| Prompt |
Each record should be reproduced exactly.

==================================================

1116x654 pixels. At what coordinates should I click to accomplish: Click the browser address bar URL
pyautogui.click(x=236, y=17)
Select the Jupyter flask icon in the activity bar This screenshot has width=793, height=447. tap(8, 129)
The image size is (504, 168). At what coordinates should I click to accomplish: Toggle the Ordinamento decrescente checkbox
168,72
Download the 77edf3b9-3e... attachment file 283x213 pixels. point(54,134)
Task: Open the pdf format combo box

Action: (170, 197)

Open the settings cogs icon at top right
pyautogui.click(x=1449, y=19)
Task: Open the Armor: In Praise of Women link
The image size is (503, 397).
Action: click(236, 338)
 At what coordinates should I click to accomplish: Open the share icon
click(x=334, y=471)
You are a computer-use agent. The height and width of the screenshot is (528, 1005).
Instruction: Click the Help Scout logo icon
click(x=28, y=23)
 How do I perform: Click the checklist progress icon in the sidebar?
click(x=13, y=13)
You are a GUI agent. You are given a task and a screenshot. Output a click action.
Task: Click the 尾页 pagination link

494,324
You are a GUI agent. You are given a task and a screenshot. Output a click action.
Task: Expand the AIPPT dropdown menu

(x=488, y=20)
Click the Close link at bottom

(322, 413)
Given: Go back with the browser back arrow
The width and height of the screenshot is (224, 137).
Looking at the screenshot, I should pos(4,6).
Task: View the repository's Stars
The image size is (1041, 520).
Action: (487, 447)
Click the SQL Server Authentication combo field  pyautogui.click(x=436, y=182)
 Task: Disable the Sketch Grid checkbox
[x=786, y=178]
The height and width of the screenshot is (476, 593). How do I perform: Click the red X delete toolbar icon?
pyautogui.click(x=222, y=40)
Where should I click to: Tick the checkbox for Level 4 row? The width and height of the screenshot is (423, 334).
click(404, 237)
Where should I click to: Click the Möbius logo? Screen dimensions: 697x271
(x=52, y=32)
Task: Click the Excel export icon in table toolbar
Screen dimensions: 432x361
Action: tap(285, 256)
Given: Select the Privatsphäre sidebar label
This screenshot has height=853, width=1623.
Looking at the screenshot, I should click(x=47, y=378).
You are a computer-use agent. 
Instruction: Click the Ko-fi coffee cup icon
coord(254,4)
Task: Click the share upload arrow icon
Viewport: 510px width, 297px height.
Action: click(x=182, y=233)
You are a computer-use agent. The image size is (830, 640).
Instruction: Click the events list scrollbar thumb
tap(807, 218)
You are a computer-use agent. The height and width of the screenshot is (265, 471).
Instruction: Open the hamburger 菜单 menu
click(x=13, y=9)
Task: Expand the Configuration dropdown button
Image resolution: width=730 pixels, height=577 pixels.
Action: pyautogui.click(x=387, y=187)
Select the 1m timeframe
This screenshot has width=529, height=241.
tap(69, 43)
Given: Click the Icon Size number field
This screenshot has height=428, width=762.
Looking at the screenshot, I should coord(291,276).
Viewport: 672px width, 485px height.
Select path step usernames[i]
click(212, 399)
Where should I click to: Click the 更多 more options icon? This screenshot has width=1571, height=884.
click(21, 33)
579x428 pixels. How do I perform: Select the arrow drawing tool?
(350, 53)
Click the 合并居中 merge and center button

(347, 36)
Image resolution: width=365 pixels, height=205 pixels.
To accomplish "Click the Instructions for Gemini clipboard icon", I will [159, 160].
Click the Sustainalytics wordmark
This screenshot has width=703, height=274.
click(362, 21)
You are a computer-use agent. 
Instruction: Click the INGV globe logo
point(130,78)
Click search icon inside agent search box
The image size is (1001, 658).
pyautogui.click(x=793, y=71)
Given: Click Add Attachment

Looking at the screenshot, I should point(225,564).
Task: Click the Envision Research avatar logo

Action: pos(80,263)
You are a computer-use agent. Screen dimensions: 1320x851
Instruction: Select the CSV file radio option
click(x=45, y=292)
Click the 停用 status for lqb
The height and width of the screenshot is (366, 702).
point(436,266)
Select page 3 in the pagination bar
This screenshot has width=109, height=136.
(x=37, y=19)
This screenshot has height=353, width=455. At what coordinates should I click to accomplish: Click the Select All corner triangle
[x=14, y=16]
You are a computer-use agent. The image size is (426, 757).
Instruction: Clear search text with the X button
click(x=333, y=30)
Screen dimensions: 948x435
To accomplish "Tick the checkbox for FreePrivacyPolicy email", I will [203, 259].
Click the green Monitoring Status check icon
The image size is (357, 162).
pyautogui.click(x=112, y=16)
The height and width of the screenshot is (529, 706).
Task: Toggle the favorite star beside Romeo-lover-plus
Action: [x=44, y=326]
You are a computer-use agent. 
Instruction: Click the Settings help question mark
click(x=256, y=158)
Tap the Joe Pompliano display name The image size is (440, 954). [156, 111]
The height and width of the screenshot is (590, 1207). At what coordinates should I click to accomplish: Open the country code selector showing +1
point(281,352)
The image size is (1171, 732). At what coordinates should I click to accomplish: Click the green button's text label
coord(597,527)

==================================================

| Your solution |
1116x654 pixels. At what coordinates should I click to accomplish: Click the browser address bar URL
pyautogui.click(x=236, y=17)
Select the Jupyter flask icon in the activity bar This screenshot has width=793, height=447. tap(8, 129)
The image size is (504, 168). At what coordinates should I click to accomplish: Toggle the Ordinamento decrescente checkbox
168,72
Download the 77edf3b9-3e... attachment file 283x213 pixels. point(54,134)
Task: Open the pdf format combo box

Action: (170, 197)

Open the settings cogs icon at top right
pyautogui.click(x=1449, y=19)
Task: Open the Armor: In Praise of Women link
The image size is (503, 397).
Action: click(236, 338)
 At what coordinates should I click to accomplish: Open the share icon
click(x=334, y=471)
You are a computer-use agent. The height and width of the screenshot is (528, 1005).
Instruction: Click the Help Scout logo icon
click(x=28, y=23)
 How do I perform: Click the checklist progress icon in the sidebar?
click(x=13, y=13)
You are a GUI agent. You are given a task and a screenshot. Output a click action.
Task: Click the 尾页 pagination link

494,324
You are a GUI agent. You are given a task and a screenshot. Output a click action.
Task: Expand the AIPPT dropdown menu

(x=488, y=20)
Click the Close link at bottom

(322, 413)
Given: Go back with the browser back arrow
The width and height of the screenshot is (224, 137).
Looking at the screenshot, I should pos(4,6).
Task: View the repository's Stars
The image size is (1041, 520).
Action: (487, 447)
Click the SQL Server Authentication combo field  pyautogui.click(x=436, y=182)
 Task: Disable the Sketch Grid checkbox
[x=786, y=178]
The height and width of the screenshot is (476, 593). How do I perform: Click the red X delete toolbar icon?
pyautogui.click(x=222, y=40)
Where should I click to: Tick the checkbox for Level 4 row? The width and height of the screenshot is (423, 334).
click(404, 237)
Where should I click to: Click the Möbius logo? Screen dimensions: 697x271
(x=52, y=32)
Task: Click the Excel export icon in table toolbar
Screen dimensions: 432x361
Action: tap(285, 256)
Given: Select the Privatsphäre sidebar label
This screenshot has height=853, width=1623.
Looking at the screenshot, I should click(x=47, y=378).
You are a computer-use agent. 
Instruction: Click the Ko-fi coffee cup icon
coord(254,4)
Task: Click the share upload arrow icon
Viewport: 510px width, 297px height.
Action: click(x=182, y=233)
You are a computer-use agent. The image size is (830, 640).
Instruction: Click the events list scrollbar thumb
tap(807, 218)
You are a computer-use agent. The height and width of the screenshot is (265, 471).
Instruction: Open the hamburger 菜单 menu
click(x=13, y=9)
Task: Expand the Configuration dropdown button
Image resolution: width=730 pixels, height=577 pixels.
Action: pyautogui.click(x=387, y=187)
Select the 1m timeframe
This screenshot has width=529, height=241.
tap(69, 43)
Given: Click the Icon Size number field
This screenshot has height=428, width=762.
Looking at the screenshot, I should coord(291,276).
Viewport: 672px width, 485px height.
Select path step usernames[i]
click(212, 399)
Where should I click to: Click the 更多 more options icon? This screenshot has width=1571, height=884.
click(21, 33)
579x428 pixels. How do I perform: Select the arrow drawing tool?
(350, 53)
Click the 合并居中 merge and center button

(347, 36)
Image resolution: width=365 pixels, height=205 pixels.
To accomplish "Click the Instructions for Gemini clipboard icon", I will [159, 160].
Click the Sustainalytics wordmark
This screenshot has width=703, height=274.
click(362, 21)
You are a computer-use agent. 
Instruction: Click the INGV globe logo
point(130,78)
Click search icon inside agent search box
The image size is (1001, 658).
pyautogui.click(x=793, y=71)
Given: Click Add Attachment

Looking at the screenshot, I should point(225,564).
Task: Click the Envision Research avatar logo

Action: pos(80,263)
You are a computer-use agent. Screen dimensions: 1320x851
Instruction: Select the CSV file radio option
click(x=45, y=292)
Click the 停用 status for lqb
The height and width of the screenshot is (366, 702).
point(436,266)
Select page 3 in the pagination bar
This screenshot has width=109, height=136.
(x=37, y=19)
This screenshot has height=353, width=455. At what coordinates should I click to accomplish: Click the Select All corner triangle
[x=14, y=16]
You are a computer-use agent. The image size is (426, 757).
Instruction: Clear search text with the X button
click(x=333, y=30)
Screen dimensions: 948x435
To accomplish "Tick the checkbox for FreePrivacyPolicy email", I will [203, 259].
Click the green Monitoring Status check icon
The image size is (357, 162).
pyautogui.click(x=112, y=16)
The height and width of the screenshot is (529, 706).
Task: Toggle the favorite star beside Romeo-lover-plus
Action: [x=44, y=326]
You are a computer-use agent. 
Instruction: Click the Settings help question mark
click(x=256, y=158)
Tap the Joe Pompliano display name The image size is (440, 954). [156, 111]
The height and width of the screenshot is (590, 1207). At what coordinates should I click to accomplish: Open the country code selector showing +1
point(281,352)
The image size is (1171, 732). At what coordinates should I click to accomplish: Click the green button's text label
coord(597,527)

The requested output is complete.